21 juillet 2017 – Au cours des trois dernières années, l'Organisation internationale pour les migrations (OIM) a constaté une augmentation de près de 600% du nombre de victimes potentielles de trafic sexuel arrivant en Italie par voie maritime.

 

Cette tendance à la hausse s'est poursuivie au cours des six premiers mois de 2017, la plupart des victimes arrivant du Nigéria, a précisé l'agence onusienne dans un nouveau rapport  publié vendredi 21 juillet 2017.

Selon ce rapport intitulé 'Le trafic d'êtres humains par la route de la Méditerranée centrale', "Trafficking is a transnational crime that devastates the lives of thousands of people and is the cause of untold suffering,”  l'exploitation sexuelle implique de plus en plus des jeunes filles - souvent des mineures - qui sont déjà victimes de violence et d'abus en route vers l'Europe.

 

L'OIM estime que 80% des jeunes filles arrivant du Nigéria - dont le nombre est passé de 1.454 en 2014 à 11.009 en 2016 - sont des victimes potentielles de la traite à des fins d'exploitation sexuelle.

Le rapport est basé sur des données recueillies par l'OIM dans des sites de débarquement et dans des centres d'accueil pour migrants dans les régions du sud de l'Italie, où l'agence identifie les victimes potentielles et aide celles qui, une fois identifiées, décident d'échapper à leurs exploiteurs et acceptent l'aide de l'OIM.

 

« La traite des êtres humains est un crime transnational qui détruit la vie de milliers de personnes et cause des souffrances incalculables », a déclaré le Directeur du bureau de coordination de l'OIM pour la Méditerranée, Federico Soda. « C'est un thème sur lequel nous travaillons depuis des années, nous nous engageons à protéger, prévenir et collaborer avec les autorités chargées de lutter contre le crime organisé ».
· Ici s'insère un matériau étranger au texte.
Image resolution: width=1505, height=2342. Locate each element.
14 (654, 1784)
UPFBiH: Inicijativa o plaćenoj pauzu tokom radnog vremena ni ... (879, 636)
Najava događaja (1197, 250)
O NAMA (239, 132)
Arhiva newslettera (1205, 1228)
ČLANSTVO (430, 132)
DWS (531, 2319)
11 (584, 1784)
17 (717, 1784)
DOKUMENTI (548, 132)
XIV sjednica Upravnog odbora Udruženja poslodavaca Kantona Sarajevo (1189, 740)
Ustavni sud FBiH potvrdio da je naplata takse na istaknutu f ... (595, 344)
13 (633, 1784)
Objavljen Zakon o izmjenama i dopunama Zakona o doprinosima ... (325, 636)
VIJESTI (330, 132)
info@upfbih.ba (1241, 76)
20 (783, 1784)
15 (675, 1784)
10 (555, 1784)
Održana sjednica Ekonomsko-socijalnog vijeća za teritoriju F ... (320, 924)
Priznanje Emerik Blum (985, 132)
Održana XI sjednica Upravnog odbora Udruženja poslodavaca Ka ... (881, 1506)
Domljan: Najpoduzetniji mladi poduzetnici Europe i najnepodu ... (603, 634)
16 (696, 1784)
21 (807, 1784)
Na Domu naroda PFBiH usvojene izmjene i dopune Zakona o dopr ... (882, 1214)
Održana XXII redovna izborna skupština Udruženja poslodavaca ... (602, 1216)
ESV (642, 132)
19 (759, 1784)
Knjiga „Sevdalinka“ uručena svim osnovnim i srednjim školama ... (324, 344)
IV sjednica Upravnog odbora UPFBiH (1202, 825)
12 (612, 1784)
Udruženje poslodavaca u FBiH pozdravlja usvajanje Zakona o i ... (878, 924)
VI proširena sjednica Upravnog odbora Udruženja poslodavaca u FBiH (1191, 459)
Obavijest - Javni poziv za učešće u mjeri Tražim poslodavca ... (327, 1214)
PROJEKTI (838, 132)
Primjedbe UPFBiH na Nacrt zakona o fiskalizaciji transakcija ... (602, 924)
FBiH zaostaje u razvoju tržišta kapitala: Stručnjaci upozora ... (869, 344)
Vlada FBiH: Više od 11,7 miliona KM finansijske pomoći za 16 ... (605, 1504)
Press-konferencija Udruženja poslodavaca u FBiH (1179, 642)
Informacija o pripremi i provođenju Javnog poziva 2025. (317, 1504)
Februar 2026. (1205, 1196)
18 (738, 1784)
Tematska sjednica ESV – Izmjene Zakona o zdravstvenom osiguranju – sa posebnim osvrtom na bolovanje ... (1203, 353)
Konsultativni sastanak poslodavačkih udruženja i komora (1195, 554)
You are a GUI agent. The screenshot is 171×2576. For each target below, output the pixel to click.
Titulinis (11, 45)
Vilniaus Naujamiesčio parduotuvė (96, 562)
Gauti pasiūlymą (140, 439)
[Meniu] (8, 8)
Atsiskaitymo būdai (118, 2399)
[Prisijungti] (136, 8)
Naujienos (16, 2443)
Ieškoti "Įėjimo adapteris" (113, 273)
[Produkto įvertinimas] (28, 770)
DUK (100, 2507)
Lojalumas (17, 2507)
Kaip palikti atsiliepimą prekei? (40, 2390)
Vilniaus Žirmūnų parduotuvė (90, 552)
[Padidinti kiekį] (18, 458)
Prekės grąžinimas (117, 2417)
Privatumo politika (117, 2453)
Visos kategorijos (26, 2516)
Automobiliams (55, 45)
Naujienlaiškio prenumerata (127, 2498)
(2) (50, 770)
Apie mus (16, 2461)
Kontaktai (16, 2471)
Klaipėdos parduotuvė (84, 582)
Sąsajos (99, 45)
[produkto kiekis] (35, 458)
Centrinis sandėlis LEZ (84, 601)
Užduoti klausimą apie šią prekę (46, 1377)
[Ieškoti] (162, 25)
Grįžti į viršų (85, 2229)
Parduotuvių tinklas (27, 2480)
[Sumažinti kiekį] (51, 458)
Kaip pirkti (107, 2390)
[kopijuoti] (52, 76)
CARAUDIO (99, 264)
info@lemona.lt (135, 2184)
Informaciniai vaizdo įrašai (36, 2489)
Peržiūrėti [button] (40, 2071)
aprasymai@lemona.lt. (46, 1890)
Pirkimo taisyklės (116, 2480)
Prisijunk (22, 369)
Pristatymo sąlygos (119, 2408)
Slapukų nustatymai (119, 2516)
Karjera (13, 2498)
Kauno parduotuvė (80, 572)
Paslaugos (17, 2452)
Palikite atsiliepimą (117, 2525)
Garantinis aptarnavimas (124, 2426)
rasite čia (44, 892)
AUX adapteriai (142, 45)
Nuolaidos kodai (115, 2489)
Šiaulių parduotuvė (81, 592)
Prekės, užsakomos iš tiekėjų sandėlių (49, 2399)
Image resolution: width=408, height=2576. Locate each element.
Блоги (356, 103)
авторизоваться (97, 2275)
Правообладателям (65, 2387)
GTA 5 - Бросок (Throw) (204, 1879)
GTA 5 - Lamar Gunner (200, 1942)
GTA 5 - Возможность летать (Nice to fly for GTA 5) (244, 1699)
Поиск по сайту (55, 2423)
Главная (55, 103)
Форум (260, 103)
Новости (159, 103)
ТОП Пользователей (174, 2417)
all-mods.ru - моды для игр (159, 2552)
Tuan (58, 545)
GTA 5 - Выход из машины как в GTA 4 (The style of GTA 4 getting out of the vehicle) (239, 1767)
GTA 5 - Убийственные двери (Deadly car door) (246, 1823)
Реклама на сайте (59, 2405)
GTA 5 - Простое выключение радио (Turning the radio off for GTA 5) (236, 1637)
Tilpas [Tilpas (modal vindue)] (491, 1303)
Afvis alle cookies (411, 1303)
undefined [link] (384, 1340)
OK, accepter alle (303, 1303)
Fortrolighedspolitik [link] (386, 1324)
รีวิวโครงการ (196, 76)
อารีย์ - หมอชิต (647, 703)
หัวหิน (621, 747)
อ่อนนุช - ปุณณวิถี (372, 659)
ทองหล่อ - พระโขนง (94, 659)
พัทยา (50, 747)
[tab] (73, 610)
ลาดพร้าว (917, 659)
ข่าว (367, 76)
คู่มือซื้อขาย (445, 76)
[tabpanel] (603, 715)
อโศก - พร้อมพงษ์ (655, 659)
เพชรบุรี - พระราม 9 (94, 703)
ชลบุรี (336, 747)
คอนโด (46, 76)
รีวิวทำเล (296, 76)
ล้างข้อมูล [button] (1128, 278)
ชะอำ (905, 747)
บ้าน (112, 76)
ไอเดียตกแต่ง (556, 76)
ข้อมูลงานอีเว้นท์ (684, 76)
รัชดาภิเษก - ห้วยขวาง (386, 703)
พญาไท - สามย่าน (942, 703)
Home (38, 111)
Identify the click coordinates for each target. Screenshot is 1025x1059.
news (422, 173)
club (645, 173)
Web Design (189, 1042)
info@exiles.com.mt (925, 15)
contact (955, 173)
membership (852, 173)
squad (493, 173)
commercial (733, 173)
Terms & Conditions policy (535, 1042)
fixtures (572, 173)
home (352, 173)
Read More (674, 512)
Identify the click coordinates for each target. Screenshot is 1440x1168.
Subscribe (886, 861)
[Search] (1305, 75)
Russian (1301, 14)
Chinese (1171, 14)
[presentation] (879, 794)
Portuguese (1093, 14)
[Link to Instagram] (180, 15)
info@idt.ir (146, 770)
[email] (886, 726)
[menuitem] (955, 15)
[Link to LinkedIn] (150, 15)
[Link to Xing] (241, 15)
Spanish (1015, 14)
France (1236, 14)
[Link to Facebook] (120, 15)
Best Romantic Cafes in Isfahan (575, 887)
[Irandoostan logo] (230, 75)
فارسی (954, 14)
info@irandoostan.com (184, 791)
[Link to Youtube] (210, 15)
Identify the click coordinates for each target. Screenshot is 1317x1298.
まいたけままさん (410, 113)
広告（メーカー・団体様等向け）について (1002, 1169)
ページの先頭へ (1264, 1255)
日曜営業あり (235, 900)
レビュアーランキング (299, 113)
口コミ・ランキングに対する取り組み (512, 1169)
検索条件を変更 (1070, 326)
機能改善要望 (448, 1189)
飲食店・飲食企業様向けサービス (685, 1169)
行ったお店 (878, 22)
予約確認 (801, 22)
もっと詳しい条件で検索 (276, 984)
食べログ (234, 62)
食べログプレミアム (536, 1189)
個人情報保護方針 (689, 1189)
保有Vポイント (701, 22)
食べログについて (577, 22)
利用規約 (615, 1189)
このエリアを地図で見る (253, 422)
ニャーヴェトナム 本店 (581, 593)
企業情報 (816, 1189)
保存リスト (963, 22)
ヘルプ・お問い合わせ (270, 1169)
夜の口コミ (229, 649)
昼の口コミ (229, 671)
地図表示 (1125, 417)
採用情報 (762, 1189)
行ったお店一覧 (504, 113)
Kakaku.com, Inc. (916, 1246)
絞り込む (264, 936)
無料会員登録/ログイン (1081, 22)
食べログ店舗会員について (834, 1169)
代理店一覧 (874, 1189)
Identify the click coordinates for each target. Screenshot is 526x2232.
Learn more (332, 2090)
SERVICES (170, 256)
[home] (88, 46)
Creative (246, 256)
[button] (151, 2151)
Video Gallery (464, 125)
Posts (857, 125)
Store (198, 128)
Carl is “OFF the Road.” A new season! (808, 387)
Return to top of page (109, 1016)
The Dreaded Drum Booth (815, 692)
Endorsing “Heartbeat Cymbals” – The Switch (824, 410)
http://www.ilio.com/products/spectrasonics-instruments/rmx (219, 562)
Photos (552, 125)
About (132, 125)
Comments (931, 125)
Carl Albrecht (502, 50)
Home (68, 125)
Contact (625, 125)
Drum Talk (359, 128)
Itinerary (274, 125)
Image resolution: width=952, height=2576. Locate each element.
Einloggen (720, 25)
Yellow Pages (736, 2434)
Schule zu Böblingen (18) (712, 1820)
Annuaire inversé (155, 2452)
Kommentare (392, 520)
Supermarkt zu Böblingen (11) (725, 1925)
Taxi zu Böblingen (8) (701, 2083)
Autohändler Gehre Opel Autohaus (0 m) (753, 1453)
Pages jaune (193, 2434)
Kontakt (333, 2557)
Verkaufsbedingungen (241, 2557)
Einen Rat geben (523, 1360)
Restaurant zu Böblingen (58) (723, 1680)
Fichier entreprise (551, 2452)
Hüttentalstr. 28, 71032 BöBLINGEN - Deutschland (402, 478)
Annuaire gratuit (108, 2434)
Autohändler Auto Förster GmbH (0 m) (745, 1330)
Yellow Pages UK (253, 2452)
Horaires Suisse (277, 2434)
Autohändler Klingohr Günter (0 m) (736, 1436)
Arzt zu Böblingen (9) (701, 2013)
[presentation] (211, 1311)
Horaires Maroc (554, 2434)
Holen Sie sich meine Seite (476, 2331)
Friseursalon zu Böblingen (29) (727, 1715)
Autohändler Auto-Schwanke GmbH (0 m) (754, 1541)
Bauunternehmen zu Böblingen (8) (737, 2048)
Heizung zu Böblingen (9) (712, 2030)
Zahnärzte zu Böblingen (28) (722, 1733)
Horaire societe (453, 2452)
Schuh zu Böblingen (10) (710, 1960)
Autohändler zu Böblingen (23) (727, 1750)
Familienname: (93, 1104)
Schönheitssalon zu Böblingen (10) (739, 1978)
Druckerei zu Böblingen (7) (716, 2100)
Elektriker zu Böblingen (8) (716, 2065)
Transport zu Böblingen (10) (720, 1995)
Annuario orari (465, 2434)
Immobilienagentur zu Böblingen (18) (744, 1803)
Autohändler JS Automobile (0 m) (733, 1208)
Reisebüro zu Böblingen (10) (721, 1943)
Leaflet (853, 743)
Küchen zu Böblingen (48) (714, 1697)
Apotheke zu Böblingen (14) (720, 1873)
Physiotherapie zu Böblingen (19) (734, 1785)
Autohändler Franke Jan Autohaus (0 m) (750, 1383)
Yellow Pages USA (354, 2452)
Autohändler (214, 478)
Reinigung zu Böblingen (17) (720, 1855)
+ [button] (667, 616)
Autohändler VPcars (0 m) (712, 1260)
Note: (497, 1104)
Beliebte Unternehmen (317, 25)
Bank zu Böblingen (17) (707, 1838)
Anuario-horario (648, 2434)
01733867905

« Le rapport décrit les activités de l'organisation face à ce phénomène : les difficultés à protéger les victimes et les principales vulnérabilités identifiées dans plusieurs cas de personnes assistées par l'Organisation », a expliqué pour sa part la Directrice de projet de l'OIM, Carlotta Santarossa.

 

« Nous voulions également raconter les histoires de personnes qui ont été aidées par le personnel de l'OIM pour mettre en évidence la vraie nature de cette forme d'esclavage douloureuse et odieuse. Nous estimons également qu'il est de plus en plus urgent que l'analyse des données soit accompagnée d'un examen du marché que ces filles alimentent et de la demande croissante pour les services sexuels rémunérés », a-t-elle ajouté.